◆ WORK REQUIRED
Include only the line with "Instruction: Select the グラフィック section" and the lines after it, each reproduced exactly as it stands in the entries below.
Top of DATA FOR THIS TASK
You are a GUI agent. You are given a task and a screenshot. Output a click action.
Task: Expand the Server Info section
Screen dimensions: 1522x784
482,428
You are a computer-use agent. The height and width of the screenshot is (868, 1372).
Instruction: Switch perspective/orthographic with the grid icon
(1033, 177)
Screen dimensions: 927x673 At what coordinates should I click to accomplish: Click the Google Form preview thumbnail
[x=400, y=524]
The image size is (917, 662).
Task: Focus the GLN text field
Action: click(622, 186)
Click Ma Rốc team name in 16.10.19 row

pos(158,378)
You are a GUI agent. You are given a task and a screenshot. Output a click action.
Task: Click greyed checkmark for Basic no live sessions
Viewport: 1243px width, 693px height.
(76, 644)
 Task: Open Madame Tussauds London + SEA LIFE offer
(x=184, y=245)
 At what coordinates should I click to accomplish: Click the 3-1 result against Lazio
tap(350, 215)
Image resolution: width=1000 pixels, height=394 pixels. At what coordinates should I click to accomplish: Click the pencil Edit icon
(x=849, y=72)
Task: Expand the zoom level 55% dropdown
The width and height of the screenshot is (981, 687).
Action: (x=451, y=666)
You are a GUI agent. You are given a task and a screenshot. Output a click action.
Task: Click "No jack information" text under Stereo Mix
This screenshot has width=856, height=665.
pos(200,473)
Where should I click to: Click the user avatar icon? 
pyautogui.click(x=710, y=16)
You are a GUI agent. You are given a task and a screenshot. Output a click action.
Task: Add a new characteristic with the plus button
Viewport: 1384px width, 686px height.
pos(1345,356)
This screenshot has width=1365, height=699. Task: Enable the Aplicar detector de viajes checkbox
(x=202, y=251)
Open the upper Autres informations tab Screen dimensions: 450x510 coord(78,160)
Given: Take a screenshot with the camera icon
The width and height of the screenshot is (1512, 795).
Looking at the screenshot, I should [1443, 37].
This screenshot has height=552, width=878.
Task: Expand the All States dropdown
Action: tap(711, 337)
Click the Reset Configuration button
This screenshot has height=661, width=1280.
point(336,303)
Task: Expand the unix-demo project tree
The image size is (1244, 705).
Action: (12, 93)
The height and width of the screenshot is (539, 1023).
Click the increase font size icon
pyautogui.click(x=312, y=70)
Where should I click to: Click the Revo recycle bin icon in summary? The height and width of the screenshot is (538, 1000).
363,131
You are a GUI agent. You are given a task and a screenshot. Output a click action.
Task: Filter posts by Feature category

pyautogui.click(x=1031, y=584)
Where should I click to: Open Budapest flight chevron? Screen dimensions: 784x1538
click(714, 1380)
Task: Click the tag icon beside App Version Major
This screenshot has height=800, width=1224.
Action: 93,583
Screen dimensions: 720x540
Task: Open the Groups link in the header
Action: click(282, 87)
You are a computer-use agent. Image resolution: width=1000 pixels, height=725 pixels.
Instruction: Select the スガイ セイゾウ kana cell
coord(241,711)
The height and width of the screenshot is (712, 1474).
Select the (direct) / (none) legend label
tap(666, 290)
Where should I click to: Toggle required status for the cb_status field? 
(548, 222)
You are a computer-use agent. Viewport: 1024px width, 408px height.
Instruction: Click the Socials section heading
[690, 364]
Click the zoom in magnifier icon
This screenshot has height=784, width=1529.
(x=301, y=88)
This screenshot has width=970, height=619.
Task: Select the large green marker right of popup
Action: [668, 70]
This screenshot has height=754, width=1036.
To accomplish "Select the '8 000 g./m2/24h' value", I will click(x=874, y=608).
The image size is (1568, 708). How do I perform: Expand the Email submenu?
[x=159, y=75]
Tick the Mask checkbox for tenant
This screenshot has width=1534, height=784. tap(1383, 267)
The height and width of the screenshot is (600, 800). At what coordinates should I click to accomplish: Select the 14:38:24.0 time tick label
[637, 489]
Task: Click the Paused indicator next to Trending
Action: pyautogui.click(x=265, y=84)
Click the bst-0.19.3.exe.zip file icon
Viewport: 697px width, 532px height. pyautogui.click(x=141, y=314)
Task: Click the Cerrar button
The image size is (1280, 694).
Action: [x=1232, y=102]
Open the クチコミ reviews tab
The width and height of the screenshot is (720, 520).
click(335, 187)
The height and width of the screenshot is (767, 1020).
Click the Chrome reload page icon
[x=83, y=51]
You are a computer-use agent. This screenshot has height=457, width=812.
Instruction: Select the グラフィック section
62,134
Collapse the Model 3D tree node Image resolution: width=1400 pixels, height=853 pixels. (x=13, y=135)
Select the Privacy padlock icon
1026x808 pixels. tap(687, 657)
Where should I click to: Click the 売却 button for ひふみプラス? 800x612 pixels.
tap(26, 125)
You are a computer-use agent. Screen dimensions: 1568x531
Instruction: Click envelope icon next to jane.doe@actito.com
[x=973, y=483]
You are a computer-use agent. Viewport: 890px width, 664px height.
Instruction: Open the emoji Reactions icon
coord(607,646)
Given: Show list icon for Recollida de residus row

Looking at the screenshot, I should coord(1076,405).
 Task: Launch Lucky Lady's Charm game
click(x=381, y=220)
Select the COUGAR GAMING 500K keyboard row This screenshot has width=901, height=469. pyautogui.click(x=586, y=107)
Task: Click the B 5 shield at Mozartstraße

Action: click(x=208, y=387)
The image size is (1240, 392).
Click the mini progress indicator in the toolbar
Bottom of DATA FOR THIS TASK
◆ OUTPUT
Instruction: Select the グラフィック section
62,134
Collapse the Model 3D tree node Image resolution: width=1400 pixels, height=853 pixels. (x=13, y=135)
Select the Privacy padlock icon
1026x808 pixels. tap(687, 657)
Where should I click to: Click the 売却 button for ひふみプラス? 800x612 pixels.
tap(26, 125)
You are a computer-use agent. Screen dimensions: 1568x531
Instruction: Click envelope icon next to jane.doe@actito.com
[x=973, y=483]
You are a computer-use agent. Viewport: 890px width, 664px height.
Instruction: Open the emoji Reactions icon
coord(607,646)
Given: Show list icon for Recollida de residus row

Looking at the screenshot, I should coord(1076,405).
 Task: Launch Lucky Lady's Charm game
click(x=381, y=220)
Select the COUGAR GAMING 500K keyboard row This screenshot has width=901, height=469. pyautogui.click(x=586, y=107)
Task: Click the B 5 shield at Mozartstraße

Action: click(x=208, y=387)
The image size is (1240, 392).
Click the mini progress indicator in the toolbar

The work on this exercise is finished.